Binary Search Trees
Introduction
Many algorithms make use of datastructures that represent dynamic sets, that is, a collection of elements that can grow, shrink, or otherwise change, over time. Stacks, queues, priority queues, and dictionaries may all be viewed as dynamic sets. If algorithms are to make use of dynamic sets without efficiency worries, it is important that the appropriate data structures are carefully chosen. The choice of implementation may be affected by the particular types of element involved, and by the relative frequencies of different operations being performed on the dynamic set. In this note we introduce search trees, which support a variety of operations on dynamic sets.
Search Trees
A heap is a vertically-ordered tree; a search tree is horizontally ordered. A binary search tree is a binary tree whose nodes are labelled by items in such a way that in-order traversal of the tree gives an ordered list of items. Searching for an item in a search tree is an O(h) operation, where h is the height of the tree. Balanced trees are important because the height of a balanced tree is O(lgn), where n is the number of nodes in the tree. In this section we look at functions to insert and retrieve elements from a binary search tree without worrying about keeping the tree balanced. Techniques for balancing will be covered later.
Recall the type declaration for a binary tree. We declare it in a signature for later use.
-
signature BTreeSig =
sig datatype ’a Tree = Lf
| Nd of ’a Tree * ’a * ’a Tree
end
We will implement sets of items as search trees of type Item tree, where the type Item is equipped with an ordering, <. A binary tree is a search tree if, and only if, for each internal node Nd(lt, v, rt), every label in the left subtree, lt is less than v, and every label in the right subtree, rt, is greater than v.
The basic idea is to build into our data-structure the divide-and-conquer strategy used in algorithms like quicksort and mergesort. In the quicksort algorithm, we use a pivot to divide the sorting problem into two independent parts. In a binary search tree, each internal node divides the data-structure into two independent parts. We place smaller items in the left sub-tree, and larger items in the right sub-tree. An in-order traversal of a binary search tree gives an ordered list.

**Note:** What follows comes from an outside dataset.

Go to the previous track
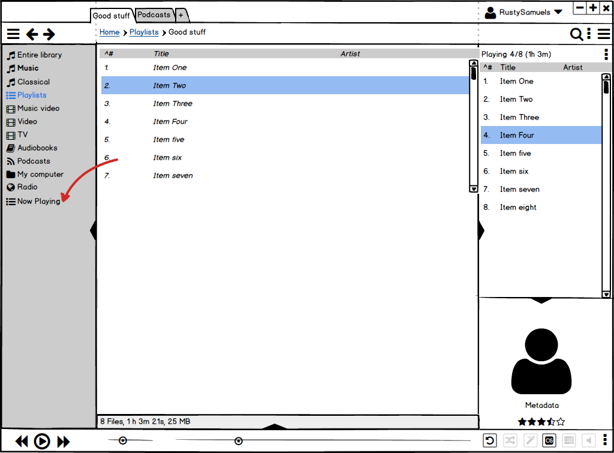The image size is (614, 453). (x=22, y=442)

Here is a function, based on our first implementation of quicksort, that builds a binary search tree from a list.
-
local
fun divide x (h :: t) =
let val (low, high) = divide x t
in if x < h then (low, h :: high)
else (h :: low, high)
end
| divide _ [] = ([],[])
in
fun mkTree (h :: t) =
let val (x, y) = divide h t
in Nd( mkTree x, h, mkTree y )
| mkTree [] = Lf
end
We can picture the action of quicksort by building this tree, and then producing an in-order traversal—except that in quicksort we don’t actually bother to build the tree. It may pay to build the tree, in order to implement operations, such as member, that involve searching. The function to look for a given element may be written as
-
fun member Lf k = false
| member (Nd(lt, k’, rt) k =
if k < k’ then member lt k
else
if k’ < k then member rt k
else true (* k = k’ *) ;
The cost of a call to member is bounded by the height of the tree; if the tree is balanced, this is O(lgn). The work invested in building the tree is O(nlgn). If we only expect to make O(lgn) calls to member, we might as well use a list (with an O(n) implementation of member) to represent our set. Otherwise, the investment is probably worthwhile.
Insertion To insert a new element, we replace a leaf by a tree with a node containing the new element, and two leaves. We recurse down the tree to find the appropriate position for the new leaf.
-
fun insert (e, Lf) = Nd(Lf, e, Lf)
| insert (e, Nd(lt, r, rt)) =
if e < r then Nd(insert(e, lt), r, rt)
else if r < e then Nd(lt, r, insert(e, rt))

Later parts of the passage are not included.